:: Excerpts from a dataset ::
== Segment start ==
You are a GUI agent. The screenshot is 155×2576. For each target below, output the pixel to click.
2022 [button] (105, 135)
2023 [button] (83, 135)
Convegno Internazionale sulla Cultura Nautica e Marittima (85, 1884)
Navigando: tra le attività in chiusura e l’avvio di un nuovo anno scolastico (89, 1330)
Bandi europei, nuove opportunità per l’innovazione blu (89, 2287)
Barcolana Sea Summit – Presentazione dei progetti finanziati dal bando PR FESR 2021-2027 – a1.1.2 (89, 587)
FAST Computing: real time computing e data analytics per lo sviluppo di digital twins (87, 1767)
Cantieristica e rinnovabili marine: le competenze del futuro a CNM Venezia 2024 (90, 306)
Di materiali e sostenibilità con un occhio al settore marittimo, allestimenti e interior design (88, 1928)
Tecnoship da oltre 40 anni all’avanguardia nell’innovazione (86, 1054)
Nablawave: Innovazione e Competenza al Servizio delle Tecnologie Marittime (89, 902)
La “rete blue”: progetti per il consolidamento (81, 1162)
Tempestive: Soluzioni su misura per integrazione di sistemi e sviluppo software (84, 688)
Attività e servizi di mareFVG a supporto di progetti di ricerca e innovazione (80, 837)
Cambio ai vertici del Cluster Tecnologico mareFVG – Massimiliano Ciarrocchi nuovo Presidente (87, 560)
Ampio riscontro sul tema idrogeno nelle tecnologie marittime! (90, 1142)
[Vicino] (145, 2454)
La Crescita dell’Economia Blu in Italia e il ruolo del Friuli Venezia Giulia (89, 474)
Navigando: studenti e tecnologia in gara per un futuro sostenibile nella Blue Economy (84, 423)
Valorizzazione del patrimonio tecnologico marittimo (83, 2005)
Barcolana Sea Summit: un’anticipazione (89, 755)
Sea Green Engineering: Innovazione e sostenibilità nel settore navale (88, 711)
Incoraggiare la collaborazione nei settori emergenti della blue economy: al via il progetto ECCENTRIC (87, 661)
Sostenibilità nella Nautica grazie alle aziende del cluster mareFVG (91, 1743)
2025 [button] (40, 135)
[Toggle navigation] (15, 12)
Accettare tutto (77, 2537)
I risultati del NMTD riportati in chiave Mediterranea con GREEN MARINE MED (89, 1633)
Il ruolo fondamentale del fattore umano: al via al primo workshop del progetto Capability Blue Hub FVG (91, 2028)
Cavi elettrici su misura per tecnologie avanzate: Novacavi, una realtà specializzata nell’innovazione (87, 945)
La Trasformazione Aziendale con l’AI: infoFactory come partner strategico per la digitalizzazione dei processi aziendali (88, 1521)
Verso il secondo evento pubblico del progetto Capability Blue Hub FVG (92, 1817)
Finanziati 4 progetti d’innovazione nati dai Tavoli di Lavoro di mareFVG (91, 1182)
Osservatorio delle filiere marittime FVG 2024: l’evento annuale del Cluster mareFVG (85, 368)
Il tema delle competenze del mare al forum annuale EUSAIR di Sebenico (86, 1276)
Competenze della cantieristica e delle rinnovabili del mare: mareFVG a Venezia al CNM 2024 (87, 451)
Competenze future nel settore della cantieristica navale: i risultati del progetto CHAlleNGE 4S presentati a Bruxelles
== Segment end ==
:: Task item ::
The range runs from the line above containing "Cavi elettrici su" to the line containing "Finanziati 4 progetti", inclusive. Restate those lines word for word and no others.

:: Solution to the problem ::
Cavi elettrici su misura per tecnologie avanzate: Novacavi, una realtà specializzata nell’innovazione (87, 945)
La Trasformazione Aziendale con l’AI: infoFactory come partner strategico per la digitalizzazione dei processi aziendali (88, 1521)
Verso il secondo evento pubblico del progetto Capability Blue Hub FVG (92, 1817)
Finanziati 4 progetti d’innovazione nati dai Tavoli di Lavoro di mareFVG (91, 1182)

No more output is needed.